Monday, January 12, 2009


Aerodynamics is the study of physics that examines the presence and effects of air or gases, especially when interacting with moving objects or living organisms. Aerodynamics are the forces that act on the surface of a body in motion moving through the air, or the pressure exerted by air flowing past a stationary object. Examples of airflow around bodies are: gas in engines and furnaces, air conditioning of buildings, vehicles, buildings and bridges, bird and insect flight, musical instruments, etc.

Air is viscous; viscosity is the ability of a flowing liquid or gas to resist the flow of objects going through it. In air, viscous forces are generally small in comparison with other inertia forces, which can cause instability and turbulence when objects move through them. This is why air close to the Earth’s surface is generally turbulent, as is the air near other bodies moving through air. The problem of turbulence has never been completely solved however, engineers can usually predict its affects and compensate for it.

The compressibility of air determines the speeds at which pressure changes are transmitted the flow field. The speed of sound is about 340 m/s at sea level, and 296 m/s in the stratosphere, the difference is due to air compressibility. If the speed of a body transcends the speed of sound, the pattern of airflow changes and pressure waves turn into shock waves. Mach speed is the number of the ratio between a body and the speed of sound. The design of efficient aircraft shapes for flight at speeds greater near or greater than Mach one is one of the most challenging problems in the field of aerodynamics.
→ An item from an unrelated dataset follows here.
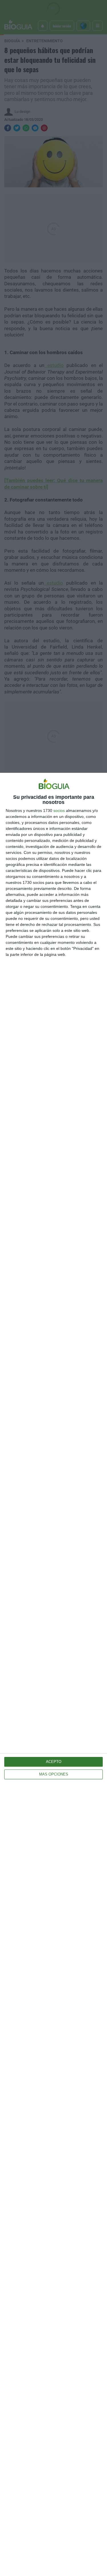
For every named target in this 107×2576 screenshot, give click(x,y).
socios (59, 810)
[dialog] (53, 1674)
Viscosity and compressibility are the most difficult factors to deal with in theoretical thermodynamics and the development of aerodynamics in this century has been possible only through using experimentation with theoretical aerodynamics. In order to test theories scientists use a wind tunnel, a tool used to study the effects of air, to test their theories.

Aerodynamics is applicable to more studies than those of aeronautics however; scientists use wind tunnels to study the affects of air pressure on new architectural designs, and to study the natural winds that flow over the Earth’s surface. Other places use aerodynamics to investigate things such as bird flight, pesticide and spray diffusion and distribution, and snow drifting. Other studies include aerodynamic forces on downhill skiers, cars, high-rise buildings, model ships and trains, a flexible stadium roof (sky dome), snowmobiles, motorcycles, parachutes, and so on.